Variant calling and filtering

Variant calling was performed using VarDict 1.741 and restricted to the overlap of the regions targeted by the three panels. For ASPREE controls sequenced on the Ion Torrent platform, variant calling had also been performed using the Torrent Variant Calling Suite v1.5 as previously described42 and the intersection with the variant calls from VarDict was used in downstream analyses. Subsequent genetic analyses were restricted to variants: (i) with the following read depth and variant allele frequency: 50X and 0.2 for Hi-Plex and AmpliSeq samples, and 30X and 0.15 for HaloPlexHS samples. In addition, for the ASPREE samples, we determined a conservative but high-confidence call set by filtering out (i) variants present in more than 0.05% of all ASPREE participants (n = 65), under the assumption that common variants were either sequencing artefacts or too common to be associated with disease risk, and (ii) variants that had passed our quality filters described above in <95% of the genotype calls at a given genomic location, to ensure that variants that progressed to the next analysis stage were adequately covered.
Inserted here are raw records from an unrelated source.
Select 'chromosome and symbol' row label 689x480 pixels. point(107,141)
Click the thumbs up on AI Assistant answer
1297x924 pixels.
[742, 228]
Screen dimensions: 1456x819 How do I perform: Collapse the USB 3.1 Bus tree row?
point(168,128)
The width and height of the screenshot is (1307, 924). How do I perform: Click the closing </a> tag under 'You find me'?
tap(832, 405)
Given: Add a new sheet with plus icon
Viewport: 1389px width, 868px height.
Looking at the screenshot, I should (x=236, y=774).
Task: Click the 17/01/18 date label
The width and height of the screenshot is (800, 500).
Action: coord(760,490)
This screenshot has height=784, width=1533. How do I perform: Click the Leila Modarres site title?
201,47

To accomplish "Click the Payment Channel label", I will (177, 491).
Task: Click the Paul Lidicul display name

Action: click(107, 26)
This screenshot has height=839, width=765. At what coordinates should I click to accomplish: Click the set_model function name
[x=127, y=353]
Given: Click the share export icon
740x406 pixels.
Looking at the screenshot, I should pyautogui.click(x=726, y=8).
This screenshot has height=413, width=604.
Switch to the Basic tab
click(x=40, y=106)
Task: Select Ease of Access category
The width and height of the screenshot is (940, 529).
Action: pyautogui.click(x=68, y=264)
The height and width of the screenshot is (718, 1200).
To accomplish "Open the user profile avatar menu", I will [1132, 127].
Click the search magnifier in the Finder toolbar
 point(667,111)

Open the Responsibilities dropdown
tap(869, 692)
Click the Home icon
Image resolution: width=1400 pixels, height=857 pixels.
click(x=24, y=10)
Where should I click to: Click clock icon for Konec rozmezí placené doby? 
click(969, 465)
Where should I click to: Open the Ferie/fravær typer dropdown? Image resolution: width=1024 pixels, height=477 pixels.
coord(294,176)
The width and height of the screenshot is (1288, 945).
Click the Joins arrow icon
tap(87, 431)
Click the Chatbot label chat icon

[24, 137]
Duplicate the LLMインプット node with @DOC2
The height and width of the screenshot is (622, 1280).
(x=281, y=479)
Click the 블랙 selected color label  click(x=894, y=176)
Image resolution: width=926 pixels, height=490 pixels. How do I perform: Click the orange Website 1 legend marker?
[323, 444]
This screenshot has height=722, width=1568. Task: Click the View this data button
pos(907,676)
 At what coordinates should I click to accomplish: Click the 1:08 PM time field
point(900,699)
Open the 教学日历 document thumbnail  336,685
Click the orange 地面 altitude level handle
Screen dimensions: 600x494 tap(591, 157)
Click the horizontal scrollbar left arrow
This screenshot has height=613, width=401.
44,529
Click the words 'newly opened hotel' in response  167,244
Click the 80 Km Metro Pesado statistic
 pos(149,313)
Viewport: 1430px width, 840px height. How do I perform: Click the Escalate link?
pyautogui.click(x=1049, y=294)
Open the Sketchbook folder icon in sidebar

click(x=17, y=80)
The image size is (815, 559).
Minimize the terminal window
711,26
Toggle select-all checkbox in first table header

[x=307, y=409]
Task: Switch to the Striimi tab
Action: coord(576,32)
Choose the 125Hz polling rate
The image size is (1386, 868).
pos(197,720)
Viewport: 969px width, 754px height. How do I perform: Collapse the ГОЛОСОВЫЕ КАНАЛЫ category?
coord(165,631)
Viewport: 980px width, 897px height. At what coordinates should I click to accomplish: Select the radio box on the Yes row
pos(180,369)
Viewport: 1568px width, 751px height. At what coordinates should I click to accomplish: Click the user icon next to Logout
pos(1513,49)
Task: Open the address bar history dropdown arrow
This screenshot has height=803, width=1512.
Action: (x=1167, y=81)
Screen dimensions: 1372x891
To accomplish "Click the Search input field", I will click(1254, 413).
Variant annotation was performed using VarSeq VSClinical v2.2 (Golden Helix Inc., Bozeman, MT, USA) and included ClinVar annotations from July 2020. This study focused on rare predicted protein-truncating variants (PTVs) and pathogenic (including likely pathogenic) variants. Rare variants were defined as those identified in ExAC v.0.3 with a minor allele frequency ≤0.01 in the non-Finnish European population (NFE non-TCGA). Genetic variants were considered pathogenic if they were annotated as “Pathogenic” or “Likely Pathogenic” in ClinVar. Mono-allelic pathogenic MUTYH variant carriers are reported in Supplementary Table 1 but not included in our analysis. Predicted PTVs that were classified as “Conflicting” in ClinVar with annotations tending towards pathogenicity (e.g., CHEK2 c.1100delC) were included in this analysis. Also included were PTVs that were absent (unreported) in ClinVar, except if they were located in the last coding exon. Further details can be found in Supplementary Table 1.

Statistical methods

For each of the genes considered, pathogenic variants were combined and an odds ratio (OR) for their association with breast cancer was estimated using unconditional multivariate logistic regression. These analyses were adjusted for the following potential confounders (or, where indicated, a subset of these): age at enrolment, height, body mass index, number of children, number of years of education and number of alcoholic drinks per week. These potential confounders are the known breast cancer risk factors that are available in both the ABCFS and ASPREE datasets, and data harmonisation was performed to make the relevant variables from these two studies comparable.

Excluded from all statistical analyses were males, ASPREE females with a previous diagnosis of breast cancer, and females with no gene-panel testing data. Women with missing data were excluded from analyses involving the relevant variables, though <1% had missing values for each variable (except for number of children, which was missing for 4.3% of ASPREE). Women with pathogenic variants in two or more genes (other than MUTYH, see above) were excluded from the main analyses.

The effect of exclusions and other analytical choices was investigated with sensitivity analyses. Wald confidence intervals were calculated for each OR, and the likelihood ratio test was used to generate p-values for comparing nested models. All p-values were two-sided and a p-value threshold of 0.05 was used to define statistical significance. All analyses were performed using R version 3.4.2.

Reporting summary

Further information on research design is available in the Nature Research Reporting Summary linked to this article.